:: Records for the exercise ::

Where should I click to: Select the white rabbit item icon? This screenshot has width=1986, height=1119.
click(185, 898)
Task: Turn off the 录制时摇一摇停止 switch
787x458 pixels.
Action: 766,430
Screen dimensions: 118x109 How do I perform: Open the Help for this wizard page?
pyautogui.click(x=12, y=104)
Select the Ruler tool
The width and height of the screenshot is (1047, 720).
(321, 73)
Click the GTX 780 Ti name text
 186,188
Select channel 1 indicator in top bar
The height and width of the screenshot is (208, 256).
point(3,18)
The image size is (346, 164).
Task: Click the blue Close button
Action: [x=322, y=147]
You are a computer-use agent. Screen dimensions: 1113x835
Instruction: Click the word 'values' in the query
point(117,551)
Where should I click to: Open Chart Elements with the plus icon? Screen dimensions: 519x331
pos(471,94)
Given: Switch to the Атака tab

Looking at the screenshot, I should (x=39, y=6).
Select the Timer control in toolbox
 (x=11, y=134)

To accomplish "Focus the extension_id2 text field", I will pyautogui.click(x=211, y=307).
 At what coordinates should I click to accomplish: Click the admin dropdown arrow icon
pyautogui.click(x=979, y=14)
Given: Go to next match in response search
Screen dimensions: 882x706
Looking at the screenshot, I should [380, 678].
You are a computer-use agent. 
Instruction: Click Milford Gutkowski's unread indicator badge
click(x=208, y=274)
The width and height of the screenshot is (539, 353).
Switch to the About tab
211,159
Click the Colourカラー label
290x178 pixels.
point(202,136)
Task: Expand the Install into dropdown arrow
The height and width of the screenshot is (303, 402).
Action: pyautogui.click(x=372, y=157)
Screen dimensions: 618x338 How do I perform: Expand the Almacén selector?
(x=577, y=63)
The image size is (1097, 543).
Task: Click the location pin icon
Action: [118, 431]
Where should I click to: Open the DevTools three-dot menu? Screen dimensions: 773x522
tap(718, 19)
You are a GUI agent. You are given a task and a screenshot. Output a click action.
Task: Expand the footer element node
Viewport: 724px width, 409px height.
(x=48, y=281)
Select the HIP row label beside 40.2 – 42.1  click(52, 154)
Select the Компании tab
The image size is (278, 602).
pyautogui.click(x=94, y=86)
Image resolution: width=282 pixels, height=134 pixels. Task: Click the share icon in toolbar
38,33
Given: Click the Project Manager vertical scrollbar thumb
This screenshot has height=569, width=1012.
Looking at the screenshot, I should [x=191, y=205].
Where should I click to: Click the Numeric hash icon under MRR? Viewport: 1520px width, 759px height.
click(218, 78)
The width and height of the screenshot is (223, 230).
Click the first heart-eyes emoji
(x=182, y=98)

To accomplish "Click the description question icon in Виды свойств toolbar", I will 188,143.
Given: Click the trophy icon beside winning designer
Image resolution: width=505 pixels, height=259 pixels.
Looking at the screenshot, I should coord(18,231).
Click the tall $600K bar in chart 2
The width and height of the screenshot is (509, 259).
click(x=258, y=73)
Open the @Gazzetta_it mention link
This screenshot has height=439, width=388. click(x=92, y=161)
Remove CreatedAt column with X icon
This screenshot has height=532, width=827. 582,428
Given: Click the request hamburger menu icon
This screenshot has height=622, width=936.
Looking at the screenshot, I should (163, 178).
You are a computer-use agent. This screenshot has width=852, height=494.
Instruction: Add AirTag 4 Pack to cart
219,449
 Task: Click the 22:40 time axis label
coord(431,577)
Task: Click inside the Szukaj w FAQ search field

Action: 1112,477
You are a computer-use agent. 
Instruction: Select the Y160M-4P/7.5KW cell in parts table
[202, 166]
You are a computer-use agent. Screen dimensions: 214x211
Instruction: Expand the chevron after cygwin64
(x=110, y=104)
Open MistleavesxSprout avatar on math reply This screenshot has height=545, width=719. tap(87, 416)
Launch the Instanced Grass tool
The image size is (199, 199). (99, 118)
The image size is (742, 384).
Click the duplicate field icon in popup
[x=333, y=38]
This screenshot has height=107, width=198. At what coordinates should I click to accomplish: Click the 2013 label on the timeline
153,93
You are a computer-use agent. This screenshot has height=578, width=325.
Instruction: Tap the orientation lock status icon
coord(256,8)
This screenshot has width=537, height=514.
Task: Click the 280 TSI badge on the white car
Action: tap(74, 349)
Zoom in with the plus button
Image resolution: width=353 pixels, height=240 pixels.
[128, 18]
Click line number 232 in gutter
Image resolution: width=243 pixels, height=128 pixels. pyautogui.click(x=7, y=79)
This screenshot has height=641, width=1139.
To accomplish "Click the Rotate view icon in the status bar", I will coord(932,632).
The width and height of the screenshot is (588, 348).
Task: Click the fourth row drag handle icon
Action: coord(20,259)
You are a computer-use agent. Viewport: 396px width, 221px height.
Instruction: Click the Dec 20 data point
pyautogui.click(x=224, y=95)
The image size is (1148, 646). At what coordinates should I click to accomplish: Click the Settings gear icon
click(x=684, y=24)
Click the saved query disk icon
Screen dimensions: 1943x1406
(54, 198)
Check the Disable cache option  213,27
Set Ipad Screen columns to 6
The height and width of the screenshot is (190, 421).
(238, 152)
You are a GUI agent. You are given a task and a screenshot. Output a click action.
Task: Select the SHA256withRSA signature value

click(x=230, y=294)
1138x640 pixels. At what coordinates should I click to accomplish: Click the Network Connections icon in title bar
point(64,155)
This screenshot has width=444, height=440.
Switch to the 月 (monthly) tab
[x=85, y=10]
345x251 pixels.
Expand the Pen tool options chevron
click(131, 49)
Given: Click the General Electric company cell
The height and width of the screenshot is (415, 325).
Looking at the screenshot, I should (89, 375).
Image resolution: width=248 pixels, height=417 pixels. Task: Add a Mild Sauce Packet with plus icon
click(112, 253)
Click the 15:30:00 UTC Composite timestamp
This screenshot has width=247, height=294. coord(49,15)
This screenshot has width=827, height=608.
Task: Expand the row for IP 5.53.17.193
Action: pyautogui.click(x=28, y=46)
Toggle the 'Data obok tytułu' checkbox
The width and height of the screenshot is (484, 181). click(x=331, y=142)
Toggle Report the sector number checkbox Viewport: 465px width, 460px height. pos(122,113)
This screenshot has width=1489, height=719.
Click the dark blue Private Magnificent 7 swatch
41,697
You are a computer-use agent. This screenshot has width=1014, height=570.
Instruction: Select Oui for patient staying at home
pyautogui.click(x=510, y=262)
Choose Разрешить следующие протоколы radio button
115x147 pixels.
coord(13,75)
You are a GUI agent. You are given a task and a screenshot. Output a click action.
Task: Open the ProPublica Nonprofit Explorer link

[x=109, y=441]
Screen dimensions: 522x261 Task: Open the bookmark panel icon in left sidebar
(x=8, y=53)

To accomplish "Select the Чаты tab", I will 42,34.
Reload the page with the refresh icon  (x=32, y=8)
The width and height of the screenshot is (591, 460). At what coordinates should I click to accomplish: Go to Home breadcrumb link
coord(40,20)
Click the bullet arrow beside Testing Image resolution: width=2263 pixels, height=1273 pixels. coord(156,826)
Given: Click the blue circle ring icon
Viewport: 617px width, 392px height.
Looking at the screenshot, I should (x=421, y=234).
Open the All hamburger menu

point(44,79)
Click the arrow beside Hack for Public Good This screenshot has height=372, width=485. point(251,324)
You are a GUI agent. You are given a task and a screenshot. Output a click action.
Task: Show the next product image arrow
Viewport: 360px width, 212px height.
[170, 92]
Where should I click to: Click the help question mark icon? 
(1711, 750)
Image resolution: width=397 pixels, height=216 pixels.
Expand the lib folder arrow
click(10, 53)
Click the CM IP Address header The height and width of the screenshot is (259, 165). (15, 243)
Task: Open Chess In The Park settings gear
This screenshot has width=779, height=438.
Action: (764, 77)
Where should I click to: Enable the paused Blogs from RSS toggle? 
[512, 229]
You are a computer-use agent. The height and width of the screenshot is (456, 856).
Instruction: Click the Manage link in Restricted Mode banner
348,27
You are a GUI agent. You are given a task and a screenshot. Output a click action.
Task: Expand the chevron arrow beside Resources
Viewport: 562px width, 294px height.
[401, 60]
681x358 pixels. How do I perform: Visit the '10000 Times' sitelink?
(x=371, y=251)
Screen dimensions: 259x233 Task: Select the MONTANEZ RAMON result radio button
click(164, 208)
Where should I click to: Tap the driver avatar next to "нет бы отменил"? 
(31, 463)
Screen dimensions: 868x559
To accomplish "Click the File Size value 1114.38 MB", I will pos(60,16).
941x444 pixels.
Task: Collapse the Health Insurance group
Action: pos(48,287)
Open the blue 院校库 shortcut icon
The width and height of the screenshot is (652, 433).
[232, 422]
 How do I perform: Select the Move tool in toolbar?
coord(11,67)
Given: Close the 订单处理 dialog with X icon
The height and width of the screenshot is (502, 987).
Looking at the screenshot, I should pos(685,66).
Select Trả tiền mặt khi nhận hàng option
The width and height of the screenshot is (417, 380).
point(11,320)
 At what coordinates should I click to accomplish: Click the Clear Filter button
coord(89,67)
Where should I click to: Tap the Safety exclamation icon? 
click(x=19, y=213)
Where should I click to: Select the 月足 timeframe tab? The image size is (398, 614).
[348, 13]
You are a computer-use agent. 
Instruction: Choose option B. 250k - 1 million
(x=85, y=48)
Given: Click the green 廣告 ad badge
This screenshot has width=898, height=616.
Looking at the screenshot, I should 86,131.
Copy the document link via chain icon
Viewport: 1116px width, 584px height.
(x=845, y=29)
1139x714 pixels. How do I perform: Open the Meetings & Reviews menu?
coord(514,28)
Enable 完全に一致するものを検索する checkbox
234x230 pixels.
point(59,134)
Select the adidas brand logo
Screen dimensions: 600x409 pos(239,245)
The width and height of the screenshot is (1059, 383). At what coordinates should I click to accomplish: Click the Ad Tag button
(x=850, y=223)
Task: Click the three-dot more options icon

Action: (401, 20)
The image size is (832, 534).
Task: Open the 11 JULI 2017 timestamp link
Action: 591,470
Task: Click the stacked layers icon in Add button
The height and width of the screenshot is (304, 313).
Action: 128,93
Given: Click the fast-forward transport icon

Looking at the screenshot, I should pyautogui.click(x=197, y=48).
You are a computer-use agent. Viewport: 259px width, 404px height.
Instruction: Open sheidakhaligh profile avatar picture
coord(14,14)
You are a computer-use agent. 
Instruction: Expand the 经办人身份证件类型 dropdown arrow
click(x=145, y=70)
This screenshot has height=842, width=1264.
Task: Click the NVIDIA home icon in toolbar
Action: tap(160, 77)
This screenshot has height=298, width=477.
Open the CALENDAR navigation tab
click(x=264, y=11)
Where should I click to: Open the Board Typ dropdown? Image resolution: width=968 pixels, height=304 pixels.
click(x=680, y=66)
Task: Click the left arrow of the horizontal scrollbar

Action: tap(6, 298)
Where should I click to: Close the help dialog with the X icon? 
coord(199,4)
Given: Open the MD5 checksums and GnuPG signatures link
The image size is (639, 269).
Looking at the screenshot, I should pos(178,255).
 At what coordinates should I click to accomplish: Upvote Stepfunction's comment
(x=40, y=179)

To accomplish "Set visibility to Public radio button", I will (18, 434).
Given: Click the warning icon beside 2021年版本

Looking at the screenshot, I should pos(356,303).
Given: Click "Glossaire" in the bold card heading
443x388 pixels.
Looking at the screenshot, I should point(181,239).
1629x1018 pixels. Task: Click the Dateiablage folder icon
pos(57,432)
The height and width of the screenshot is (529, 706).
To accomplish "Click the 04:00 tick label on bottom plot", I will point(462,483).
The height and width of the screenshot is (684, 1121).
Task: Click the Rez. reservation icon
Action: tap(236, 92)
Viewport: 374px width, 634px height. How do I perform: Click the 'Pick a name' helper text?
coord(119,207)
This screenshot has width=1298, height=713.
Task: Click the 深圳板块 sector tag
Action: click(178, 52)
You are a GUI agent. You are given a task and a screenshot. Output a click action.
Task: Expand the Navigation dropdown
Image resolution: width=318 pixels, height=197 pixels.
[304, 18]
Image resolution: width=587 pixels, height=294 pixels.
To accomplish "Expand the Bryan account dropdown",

:::

### About this task:
Within the entries above, report how many lines contain the word "computer"; the figure is all that is wanted.

### Expected answer:
12